> [Excerpt provided]
In 2026, Deb and Jamie will mark ten Christmases on the river. A milestone they never imagined reaching.

Seeing the Christmas Boat out on the water each year has become deeply personal. After months of planning, building, repairing, and watching the weather, that first night feels a little magical. What began as a private tradition has become something much bigger.

They speak about it as a legacy. About children who wave from the riverbank now, and the hope that one day those same children will tell their own families about the Christmas Boat they remember growing up with. The idea that it could become a shared generational memory means more than any recognition.

The reactions from the community are what keep them going. Children are always the first to spot the boat. Jumping, waving, calling out to Santa, or standing still in complete awe. Parents smile, people gather, music drifts across the water. Some dance. Others sit quietly and take it all in. There are cheers, claps, laughter, and that familiar ripple of excitement. “There’s the Christmas Boat.”

Over the years, there have been moments that stay with them. Gifts paddled out to Santa. Handwritten thank you cards from children. Homes along the canals switching on their lights as the boat arrives. Messages from families who say they know Christmas has truly started when they see it on the river.

Last year, a mum sent a video of her son recreating the Christmas Boat entirely out of LEGO. In Iluka, one night saw dozens of people arrive dressed in outfits lit up with glow sticks, turning the riverbank into part of the display itself.

National recognition followed, unexpectedly. The Christmas Boat was listed by Realestate.com among the Top 5 Christmas displays in Australia and featured by Channel Seven News in their Top 10 for NSW. It was never the goal, but it was a moment of pride.

Asked why the Christmas Boat has become so meaningful, Deb and Jamie are modest. They believe it is because it is joyful, a little cheeky, and unmistakably local. A boat covered in lights, elves, and Santa cruising the river is unexpected. It makes people smile. And because it is created by locals for locals, the community has embraced it as their own.

Behind the scenes, the effort is significant. Planning begins almost as soon as one Christmas ends. Ideas are sketched, materials are sourced, and recycled items are collected. Store bought decorations rarely survive the salt air, so much of the display is handmade. Installing the display takes five to six weeks, with every light tested and every cable tie carefully placed. One small change can mean rethinking the entire setup.

December brings the nightly routine. For almost a month, Santa takes his place on the front deck, music is queued, lights are fired up, and for an hour each night the river comes alive. Social media updates roll on, as does the budgeting.

Keeping the tradition alive comes with real financial pressure. Fuel alone cost $350 last Christmas. Insurance, maintenance, materials, and compliance requirements all add up. A major challenge came when their long term storage option ended, forcing them to rent a shed. Storage now costs close to $2,000 a year. With only around $20 a week set aside to fund the Christmas Boat, the strain is real.

(Element and text location data)
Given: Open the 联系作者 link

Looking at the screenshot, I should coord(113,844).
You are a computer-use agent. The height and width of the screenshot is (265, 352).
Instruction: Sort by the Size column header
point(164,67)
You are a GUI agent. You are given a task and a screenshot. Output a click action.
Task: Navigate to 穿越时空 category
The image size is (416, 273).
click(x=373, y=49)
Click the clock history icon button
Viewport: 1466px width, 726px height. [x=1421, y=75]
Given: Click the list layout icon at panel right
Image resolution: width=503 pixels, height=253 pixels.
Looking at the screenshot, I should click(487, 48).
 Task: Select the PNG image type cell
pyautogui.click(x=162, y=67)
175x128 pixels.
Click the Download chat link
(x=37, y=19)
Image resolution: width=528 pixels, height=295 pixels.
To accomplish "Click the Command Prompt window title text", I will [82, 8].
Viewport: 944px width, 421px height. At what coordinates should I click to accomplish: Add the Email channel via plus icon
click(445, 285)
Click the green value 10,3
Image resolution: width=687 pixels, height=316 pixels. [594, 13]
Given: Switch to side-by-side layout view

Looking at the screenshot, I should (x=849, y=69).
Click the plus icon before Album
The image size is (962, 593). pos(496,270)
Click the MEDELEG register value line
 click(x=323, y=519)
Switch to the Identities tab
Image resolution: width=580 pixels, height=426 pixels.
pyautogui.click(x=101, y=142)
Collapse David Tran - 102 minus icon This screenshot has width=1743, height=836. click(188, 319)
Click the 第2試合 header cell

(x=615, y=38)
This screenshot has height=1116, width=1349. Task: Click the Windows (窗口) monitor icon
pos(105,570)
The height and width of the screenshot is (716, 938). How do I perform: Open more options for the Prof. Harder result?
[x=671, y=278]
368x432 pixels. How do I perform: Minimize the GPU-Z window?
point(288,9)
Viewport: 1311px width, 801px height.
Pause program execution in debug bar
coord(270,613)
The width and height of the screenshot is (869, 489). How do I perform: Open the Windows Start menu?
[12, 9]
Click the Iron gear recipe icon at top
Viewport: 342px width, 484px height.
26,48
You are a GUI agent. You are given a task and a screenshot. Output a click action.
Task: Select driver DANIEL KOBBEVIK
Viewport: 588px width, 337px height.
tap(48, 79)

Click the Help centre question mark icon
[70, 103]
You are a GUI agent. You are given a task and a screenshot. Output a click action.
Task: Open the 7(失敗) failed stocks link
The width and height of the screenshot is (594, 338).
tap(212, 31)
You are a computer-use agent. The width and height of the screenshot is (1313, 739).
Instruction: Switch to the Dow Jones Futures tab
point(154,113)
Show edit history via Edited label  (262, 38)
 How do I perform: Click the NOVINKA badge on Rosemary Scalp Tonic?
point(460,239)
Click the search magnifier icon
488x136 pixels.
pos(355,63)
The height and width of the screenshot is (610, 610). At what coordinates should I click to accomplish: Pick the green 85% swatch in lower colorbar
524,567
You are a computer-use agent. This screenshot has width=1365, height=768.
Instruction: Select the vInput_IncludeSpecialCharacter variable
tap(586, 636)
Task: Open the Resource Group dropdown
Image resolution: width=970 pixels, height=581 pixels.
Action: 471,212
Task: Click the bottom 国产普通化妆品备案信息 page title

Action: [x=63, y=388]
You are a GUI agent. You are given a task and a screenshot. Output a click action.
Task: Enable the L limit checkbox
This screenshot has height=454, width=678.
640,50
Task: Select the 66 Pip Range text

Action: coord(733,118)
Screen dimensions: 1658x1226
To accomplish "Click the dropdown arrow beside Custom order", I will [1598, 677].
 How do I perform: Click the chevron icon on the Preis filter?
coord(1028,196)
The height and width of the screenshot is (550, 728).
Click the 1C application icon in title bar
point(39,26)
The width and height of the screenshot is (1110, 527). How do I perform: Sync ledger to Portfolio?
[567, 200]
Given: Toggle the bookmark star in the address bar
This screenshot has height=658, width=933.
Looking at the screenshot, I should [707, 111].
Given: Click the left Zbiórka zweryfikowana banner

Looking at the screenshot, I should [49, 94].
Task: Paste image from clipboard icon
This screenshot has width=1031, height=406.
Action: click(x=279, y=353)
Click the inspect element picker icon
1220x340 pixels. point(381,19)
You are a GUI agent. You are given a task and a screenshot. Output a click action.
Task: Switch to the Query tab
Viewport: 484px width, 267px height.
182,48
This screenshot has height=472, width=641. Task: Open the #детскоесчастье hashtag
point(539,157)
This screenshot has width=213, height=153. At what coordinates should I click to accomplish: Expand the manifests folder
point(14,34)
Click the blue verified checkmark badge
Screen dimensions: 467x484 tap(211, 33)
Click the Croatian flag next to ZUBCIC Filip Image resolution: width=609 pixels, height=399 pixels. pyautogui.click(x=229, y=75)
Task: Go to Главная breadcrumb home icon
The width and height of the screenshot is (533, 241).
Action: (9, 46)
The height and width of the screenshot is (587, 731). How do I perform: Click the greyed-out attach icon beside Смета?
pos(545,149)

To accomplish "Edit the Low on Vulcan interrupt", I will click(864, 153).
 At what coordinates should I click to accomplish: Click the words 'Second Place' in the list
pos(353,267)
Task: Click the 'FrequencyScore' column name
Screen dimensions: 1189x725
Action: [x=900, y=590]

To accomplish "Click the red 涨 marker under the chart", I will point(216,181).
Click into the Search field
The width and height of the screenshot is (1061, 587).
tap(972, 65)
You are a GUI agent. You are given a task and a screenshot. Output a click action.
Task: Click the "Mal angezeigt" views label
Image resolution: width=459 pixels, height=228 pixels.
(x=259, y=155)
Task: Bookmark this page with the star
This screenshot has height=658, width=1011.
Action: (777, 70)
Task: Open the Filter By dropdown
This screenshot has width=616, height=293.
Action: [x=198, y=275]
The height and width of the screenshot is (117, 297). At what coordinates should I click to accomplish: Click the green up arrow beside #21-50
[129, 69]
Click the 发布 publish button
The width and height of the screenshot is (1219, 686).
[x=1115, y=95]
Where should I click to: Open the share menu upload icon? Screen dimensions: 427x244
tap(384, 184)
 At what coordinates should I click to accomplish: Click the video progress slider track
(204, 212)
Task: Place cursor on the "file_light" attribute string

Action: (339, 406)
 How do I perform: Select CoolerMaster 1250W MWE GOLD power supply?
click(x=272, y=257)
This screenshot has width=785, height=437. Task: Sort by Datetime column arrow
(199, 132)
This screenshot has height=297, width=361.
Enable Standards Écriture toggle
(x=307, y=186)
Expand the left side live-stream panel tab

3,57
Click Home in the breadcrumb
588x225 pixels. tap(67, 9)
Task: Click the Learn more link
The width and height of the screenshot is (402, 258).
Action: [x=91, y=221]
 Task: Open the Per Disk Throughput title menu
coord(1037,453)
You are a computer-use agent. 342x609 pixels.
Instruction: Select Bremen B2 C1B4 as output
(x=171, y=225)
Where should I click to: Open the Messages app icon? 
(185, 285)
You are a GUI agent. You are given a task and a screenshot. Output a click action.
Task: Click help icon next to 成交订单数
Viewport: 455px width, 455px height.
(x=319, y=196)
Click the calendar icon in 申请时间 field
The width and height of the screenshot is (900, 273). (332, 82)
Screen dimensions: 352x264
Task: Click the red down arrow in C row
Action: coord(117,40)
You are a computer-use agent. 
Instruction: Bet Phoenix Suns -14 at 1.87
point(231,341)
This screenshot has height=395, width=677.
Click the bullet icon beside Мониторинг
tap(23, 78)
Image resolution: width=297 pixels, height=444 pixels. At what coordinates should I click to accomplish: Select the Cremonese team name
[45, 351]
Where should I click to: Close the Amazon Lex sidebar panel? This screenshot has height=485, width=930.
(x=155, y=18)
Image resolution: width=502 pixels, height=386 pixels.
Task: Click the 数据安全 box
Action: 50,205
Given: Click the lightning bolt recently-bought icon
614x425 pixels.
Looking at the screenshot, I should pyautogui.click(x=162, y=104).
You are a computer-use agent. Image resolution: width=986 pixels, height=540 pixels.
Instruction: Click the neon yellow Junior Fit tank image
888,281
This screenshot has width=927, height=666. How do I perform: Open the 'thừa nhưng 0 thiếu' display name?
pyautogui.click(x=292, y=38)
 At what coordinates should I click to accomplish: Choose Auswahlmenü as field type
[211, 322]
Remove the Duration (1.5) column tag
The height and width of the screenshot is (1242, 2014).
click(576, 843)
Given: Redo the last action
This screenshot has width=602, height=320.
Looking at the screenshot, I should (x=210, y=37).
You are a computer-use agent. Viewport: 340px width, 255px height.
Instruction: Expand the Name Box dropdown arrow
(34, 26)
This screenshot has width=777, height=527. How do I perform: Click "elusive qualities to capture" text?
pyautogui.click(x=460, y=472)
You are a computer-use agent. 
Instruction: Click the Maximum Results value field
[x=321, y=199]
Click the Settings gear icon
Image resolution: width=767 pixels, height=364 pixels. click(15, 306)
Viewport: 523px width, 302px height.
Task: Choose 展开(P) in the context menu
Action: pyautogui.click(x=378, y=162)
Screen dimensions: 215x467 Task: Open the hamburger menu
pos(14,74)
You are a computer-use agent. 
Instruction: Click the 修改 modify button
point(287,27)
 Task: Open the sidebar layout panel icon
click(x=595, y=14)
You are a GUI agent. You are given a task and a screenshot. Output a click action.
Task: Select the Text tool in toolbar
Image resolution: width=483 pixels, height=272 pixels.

> [Problem A]
Copy word for word the stretch of the records from the line containing "The width and height of the screenshot is (1110, 527)." through the line containing "Action: [x=900, y=590]".
> [Problem B]
Pick up the piece about the Christmas Boat from its last sentence and keep writing.

> [Reply A]
The width and height of the screenshot is (1110, 527). How do I perform: Sync ledger to Portfolio?
[567, 200]
Given: Toggle the bookmark star in the address bar
This screenshot has height=658, width=933.
Looking at the screenshot, I should [707, 111].
Given: Click the left Zbiórka zweryfikowana banner

Looking at the screenshot, I should [49, 94].
Task: Paste image from clipboard icon
This screenshot has width=1031, height=406.
Action: click(x=279, y=353)
Click the inspect element picker icon
1220x340 pixels. point(381,19)
You are a GUI agent. You are given a task and a screenshot. Output a click action.
Task: Switch to the Query tab
Viewport: 484px width, 267px height.
182,48
This screenshot has height=472, width=641. Task: Open the #детскоесчастье hashtag
point(539,157)
This screenshot has width=213, height=153. At what coordinates should I click to accomplish: Expand the manifests folder
point(14,34)
Click the blue verified checkmark badge
Screen dimensions: 467x484 tap(211, 33)
Click the Croatian flag next to ZUBCIC Filip Image resolution: width=609 pixels, height=399 pixels. pyautogui.click(x=229, y=75)
Task: Go to Главная breadcrumb home icon
The width and height of the screenshot is (533, 241).
Action: (9, 46)
The height and width of the screenshot is (587, 731). How do I perform: Click the greyed-out attach icon beside Смета?
pos(545,149)

To accomplish "Edit the Low on Vulcan interrupt", I will click(864, 153).
 At what coordinates should I click to accomplish: Click the words 'Second Place' in the list
pos(353,267)
Task: Click the 'FrequencyScore' column name
Screen dimensions: 1189x725
Action: [x=900, y=590]

> [Reply B]
Deb and Jamie have explored options such as becoming a not for profit or selling merchandise, but both come with costs and commitments beyond their capacity. Their goal has always been to keep the Christmas Boat simple, achievable, and grounded in community spirit.

Despite rising costs, they remain committed. The joy, the encouragement, and the messages of appreciation outweigh the challenges. The Christmas Boat has become part of the Yamba and Iluka festive season, and that sense of shared ownership matters.

To help ensure the tradition can continue, Deb and Jamie have started a GoFundMe after many locals asked for a way to contribute. Asking for help did not come easily, but every contribution makes a difference. They are also open to hearing from businesses who may wish to support the Yamba–Iluka Christmas Boat in a way that aligns with its community focused values.

As the lights continue to shine on the Clarence River each December, one thing is clear. The Christmas Boat is no longer just a display. It is part of the Valley’s Christmas story.

For many families, Christmas on the Clarence River does not feel complete until the lights appear on the Yamba–Iluka Christmas Boat.

This year, the story behind the tradition matters more than ever.
Read how it began, what it takes to keep it going, and why community support now matters.

Read the full story here: https://www.cvci.com.au/news/2984448_keeping-a-community-tradition-alive-the-yamba-iluka-christmas-boat

WE HAVE LISTENED TO YOU! As many of you saw last week, we shared our situation — and the response was overwhelming. When...
27/01/2026

WE HAVE LISTENED TO YOU!

As many of you saw last week, we shared our situation — and the response was overwhelming. When we asked for ideas, the community spoke loud and clear:

“Start a GoFundMe — we want to help keep the Christmas Boat going.”

For almost ten years, the Yamba–Iluka Christmas Boat has been our way of giving something joyful back to the community we love. What began as two locals simply wanting to spread a little Christmas cheer has grown into something far bigger than we ever imagined — a tradition that lights up the river and brings family, friends, and strangers together to share a moment of Christmas magic.
We’ve never asked for help before. We’ve always quietly built the display, saved what we could, hand‑made what we couldn’t afford, and poured our hearts into keeping the magic alive.

So with full hearts — and a little vulnerability — we’re here, hoping to keep this tradition afloat with your help.

Please feel free to share. Thank you so much.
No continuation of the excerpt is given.